2025-11-01 21:00:16 -04:00
# Message Queue Fix: Handling Early Messages
## The Problem
Messages were being dropped with the warning:
```
⚠️ Remote channel full, dropping message (this shouldn't happen)
```
But the Remote channel wasn't actually "full" - it **wasn't ready yet**.
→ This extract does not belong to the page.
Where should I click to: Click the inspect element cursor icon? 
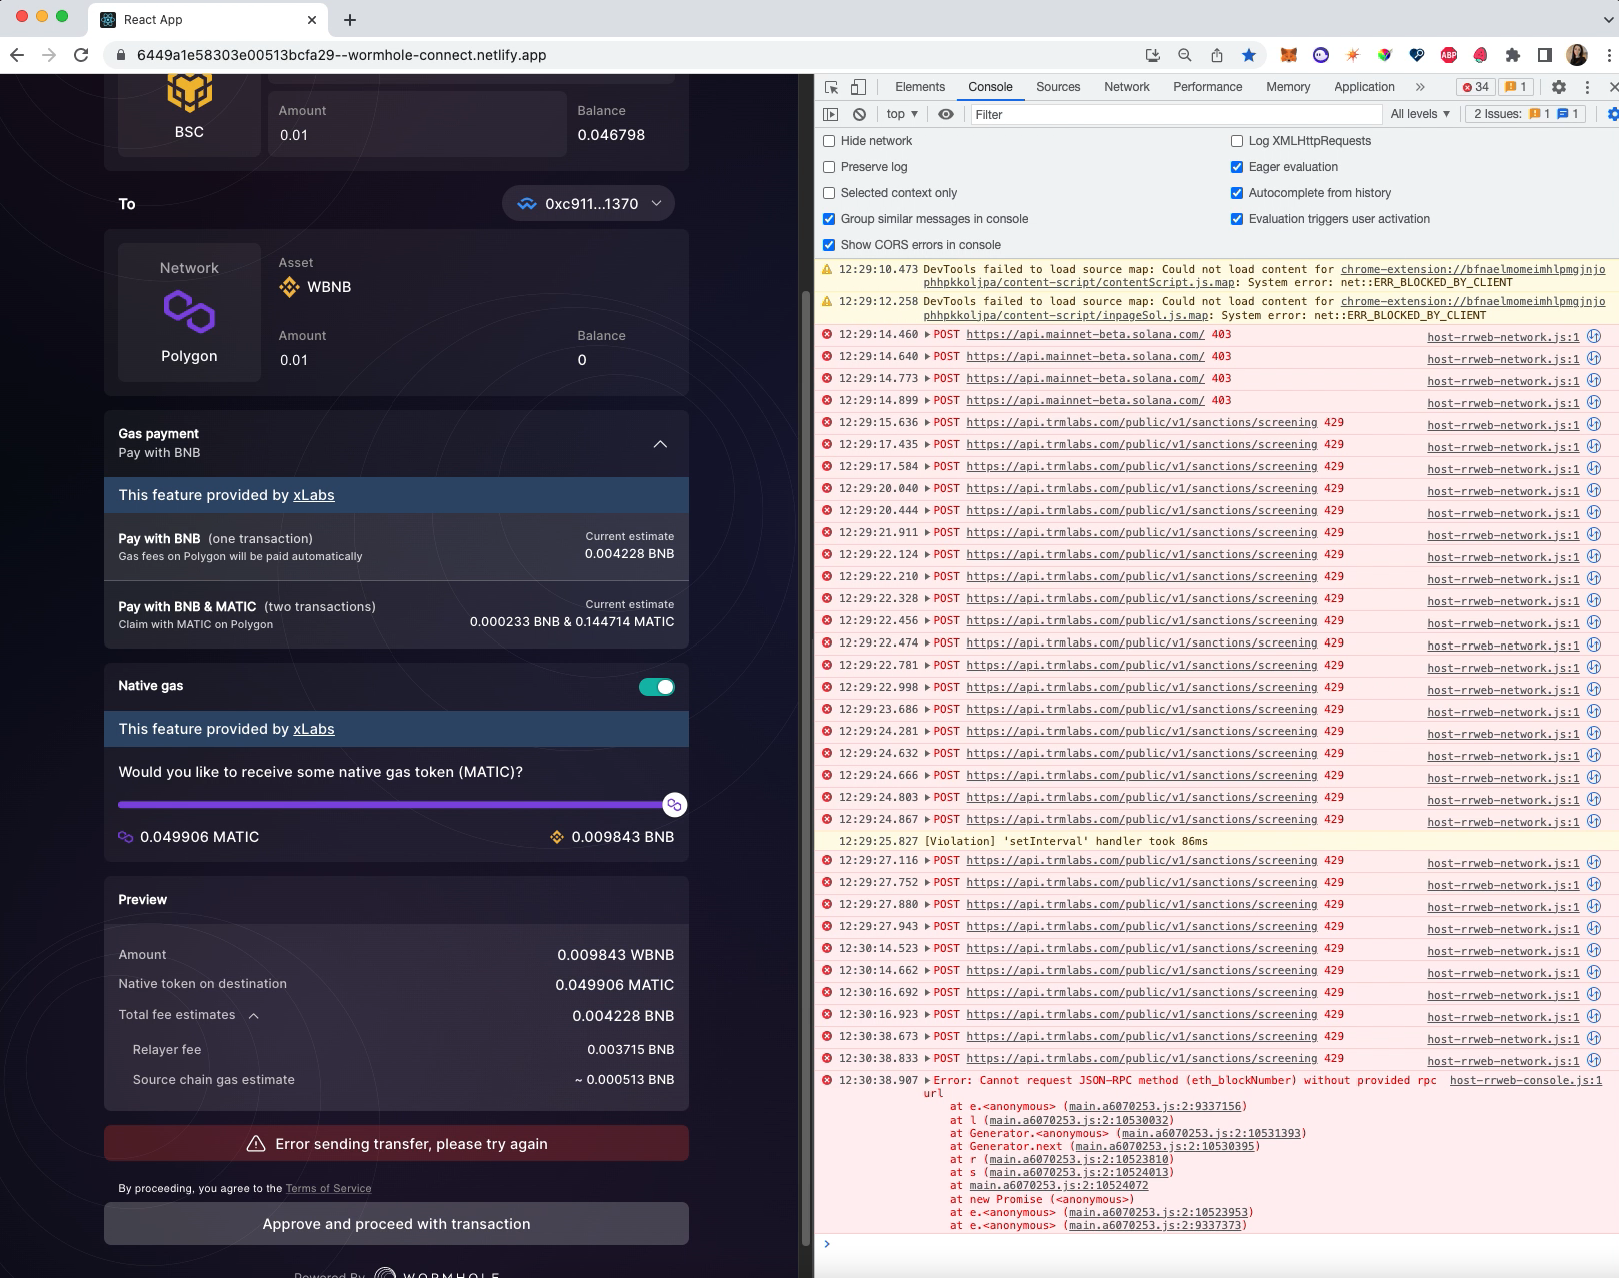pyautogui.click(x=830, y=87)
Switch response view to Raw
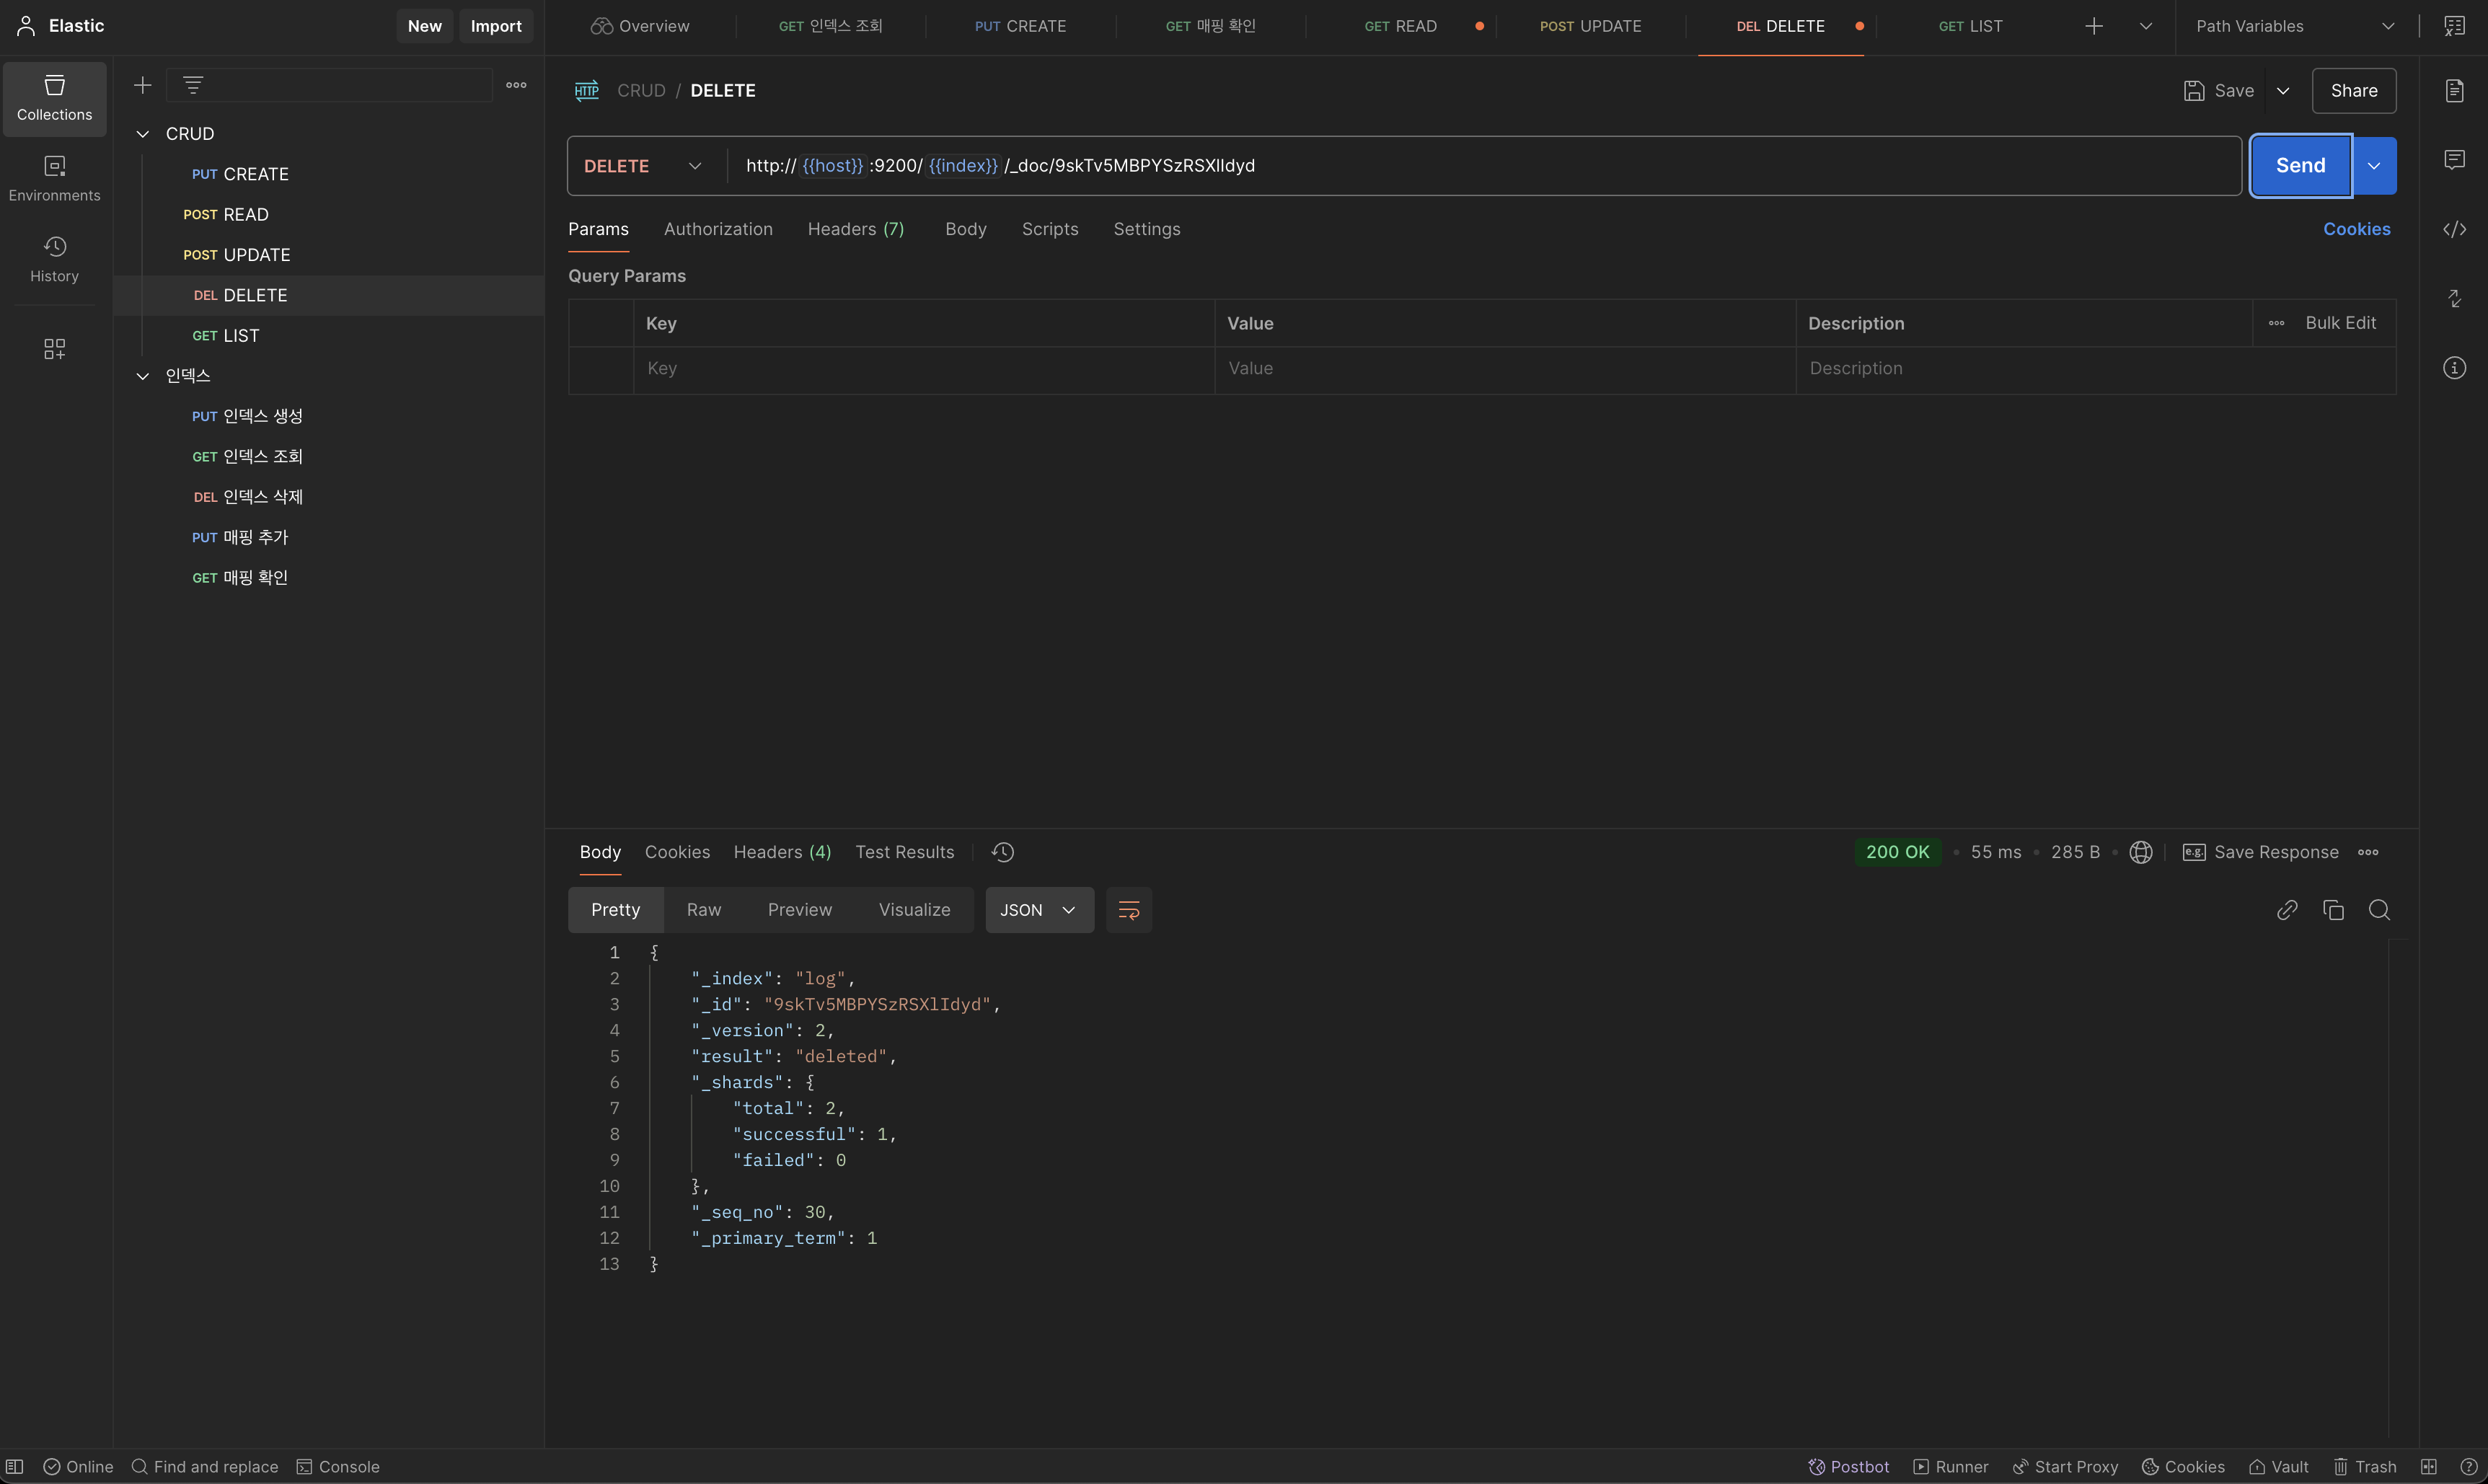This screenshot has width=2488, height=1484. 703,910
### Root Cause: Timing Issue
Looking at the logs:
```
17:09:02 🎧 [KOSMI WEBSOCKET] Message listener started
17:09:09 📨 Received message from Kosmi
17:09:09 ⚠️ Remote channel full, dropping message
17:09:17 Connection succeeded (IRC) ← 15 seconds later!
```
**The problem**: Kosmi connects and starts receiving messages BEFORE other bridges (like IRC) are connected and the Matterbridge router is fully set up. The `b.Remote` channel exists but isn't being read yet, so our non-blocking send fails.
## The Solution
Added a **message queue** to buffer messages that arrive before the Remote channel is ready.
### How It Works
1. **Try to send immediately** using non-blocking `select`
2. **If channel not ready**: Queue the message in memory
3. **On next successful send**: Flush all queued messages
4. **Also try flushing in background** goroutine
### Implementation
```go
type Bkosmi struct {
// ... existing fields ...
messageQueue []config.Message // Buffer for early messages
queueMutex sync.Mutex // Protect the queue
}
func (b *Bkosmi) handleIncomingMessage(payload *NewMessagePayload) {
// ... create rmsg ...
// Try to send to Remote channel
select {
case b.Remote <- rmsg:
// Success! Also flush any queued messages
b.flushMessageQueue()
default:
// Channel not ready - queue the message
b.queueMutex.Lock()
b.messageQueue = append(b.messageQueue, rmsg)
b.queueMutex.Unlock()
// Try to flush in background
go b.flushMessageQueue()
}
}
func (b *Bkosmi) flushMessageQueue() {
// Try to send all queued messages
// Stop if channel becomes full again
// Keep remaining messages in queue
}
```
## Why This Works
1. **No messages are lost** - They're buffered in memory until the router is ready
2. **Non-blocking** - Uses goroutines and non-blocking selects throughout
3. **Automatic retry** - Every successful send triggers a flush attempt
4. **Thread-safe** - Uses mutex to protect the queue
## Expected Behavior After Fix
### Before
```
17:09:09 Received message from Kosmi: lo
17:09:09 ⚠️ Remote channel full, dropping message
17:09:24 Received message from Kosmi: lo
17:09:24 ⚠️ Remote channel full, dropping message
```
### After
```
17:09:09 Received message from Kosmi: lo
17:09:09 📦 Remote channel not ready, queued message (1 in queue)
17:09:24 Received message from Kosmi: lo
17:09:24 📦 Remote channel not ready, queued message (2 in queue)
17:09:30 ✅ Message forwarded to Matterbridge
17:09:30 📤 Attempting to flush 2 queued messages
17:09:30 ✅ Flushed all 2 queued messages
```
## Why This Happened
When we added authentication and made other changes, we didn't change the connection timing, but the combination of:
- Async message handling (fixed earlier)
- Non-blocking channel sends (fixed earlier)
- Early message arrival (fixed now)
All exposed this timing issue that was always there but masked by synchronous blocking behavior.
## Testing
```bash
go build
docker-compose build
docker-compose up -d
docker-compose logs -f matterbridge
```
Send messages in Kosmi immediately after bot connects. They should all be queued and then flushed once the router is ready, with no messages dropped.